[Stored records]
★ ★ ★ ★ ★
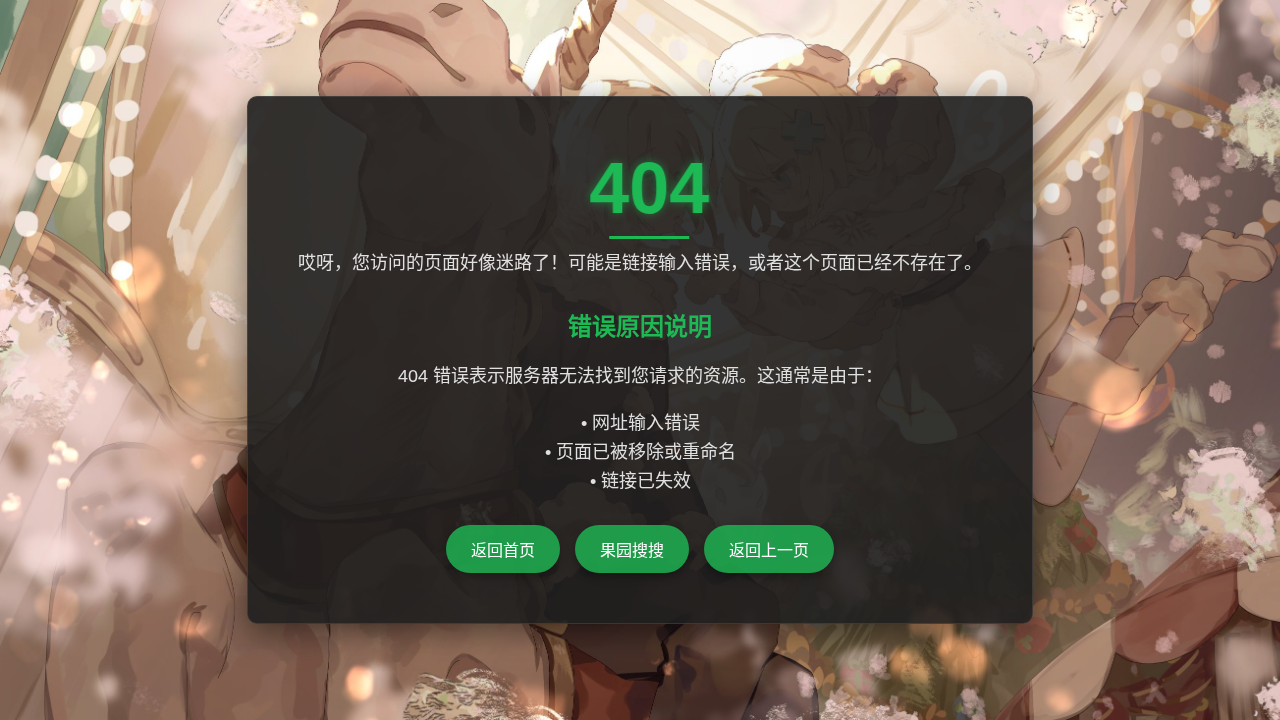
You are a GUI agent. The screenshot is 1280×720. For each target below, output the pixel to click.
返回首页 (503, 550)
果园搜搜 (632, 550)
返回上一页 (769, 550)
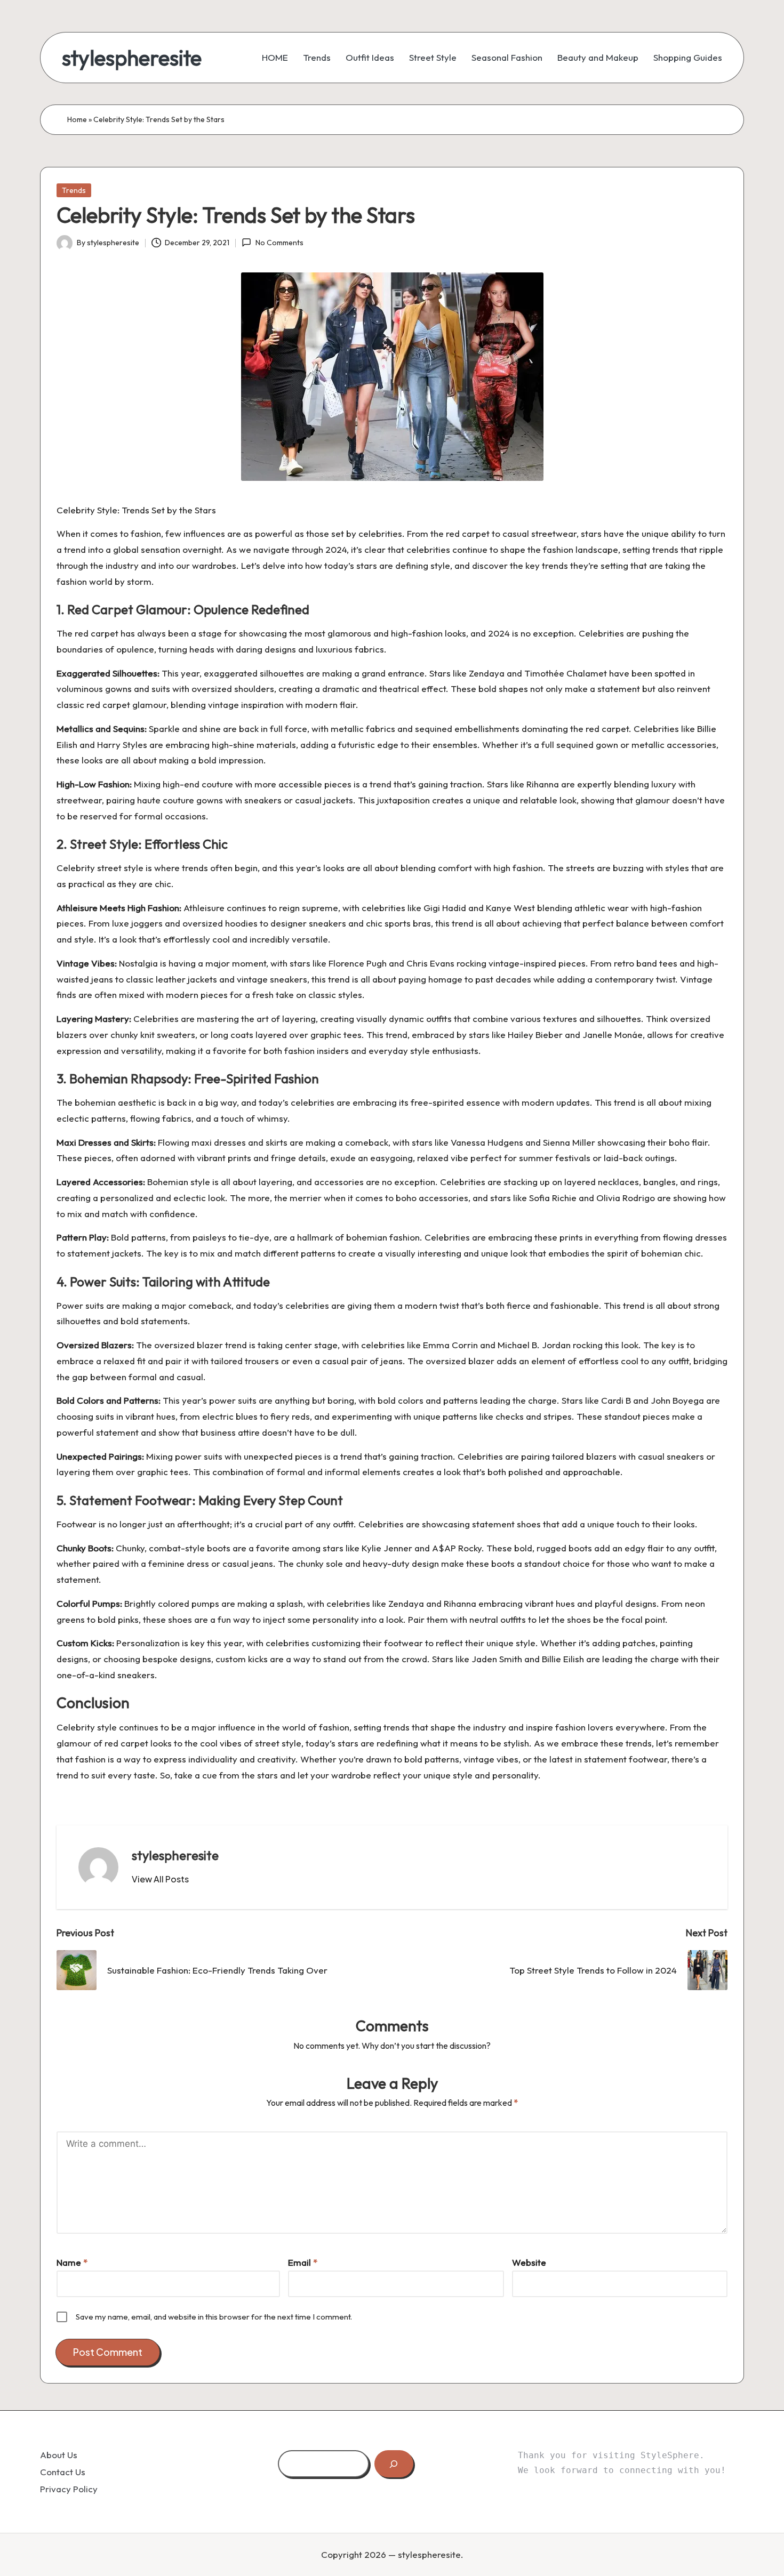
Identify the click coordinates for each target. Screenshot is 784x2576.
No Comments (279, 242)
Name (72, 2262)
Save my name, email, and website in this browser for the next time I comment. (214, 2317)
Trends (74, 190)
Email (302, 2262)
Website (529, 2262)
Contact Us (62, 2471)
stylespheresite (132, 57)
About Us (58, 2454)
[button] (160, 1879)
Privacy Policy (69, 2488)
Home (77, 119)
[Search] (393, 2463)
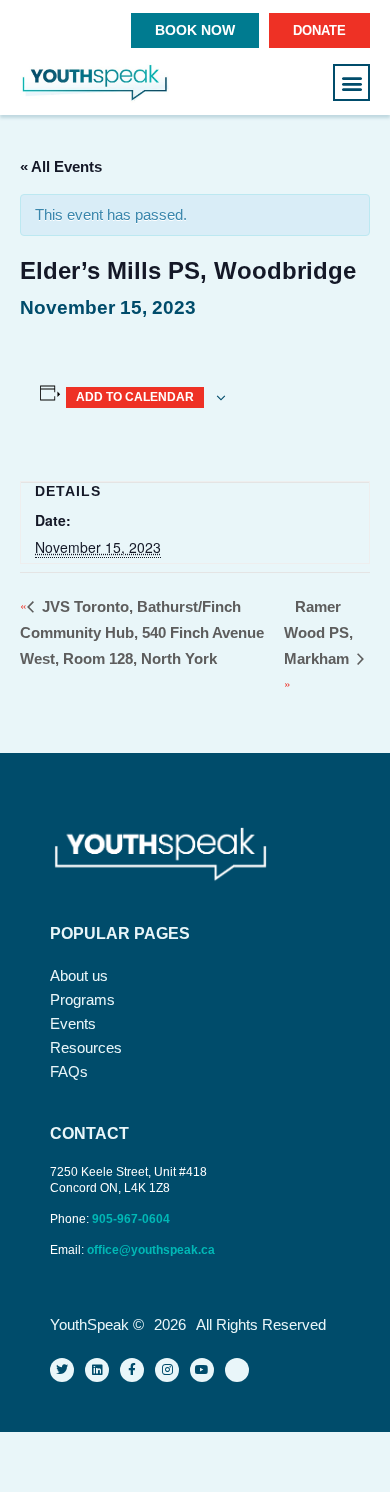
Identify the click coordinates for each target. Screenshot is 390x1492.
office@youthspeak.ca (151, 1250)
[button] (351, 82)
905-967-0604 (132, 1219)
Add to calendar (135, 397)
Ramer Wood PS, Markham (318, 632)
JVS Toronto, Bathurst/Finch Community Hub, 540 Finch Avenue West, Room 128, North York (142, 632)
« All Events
★ ★ ★ ★ ★
Task directions: The last line of the entries marks the end, and the line with "Screenshot is 784x2576." marks the start. Output exactly those two lines and every line between them, nothing else, with the pictures left out.

Response for this exercise:
Identify the click coordinates for each target. Screenshot is 784x2576.
No Comments (279, 242)
Name (72, 2262)
Save my name, email, and website in this browser for the next time I comment. (214, 2317)
Trends (74, 190)
Email (302, 2262)
Website (529, 2262)
Contact Us (62, 2471)
stylespheresite (132, 57)
About Us (58, 2454)
[button] (160, 1879)
Privacy Policy (69, 2488)
Home (77, 119)
[Search] (393, 2463)
Identify the click coordinates for each target. Screenshot is 390x1492.
office@youthspeak.ca (151, 1250)
[button] (351, 82)
905-967-0604 (132, 1219)
Add to calendar (135, 397)
Ramer Wood PS, Markham (318, 632)
JVS Toronto, Bathurst/Finch Community Hub, 540 Finch Avenue West, Room 128, North York (142, 632)
« All Events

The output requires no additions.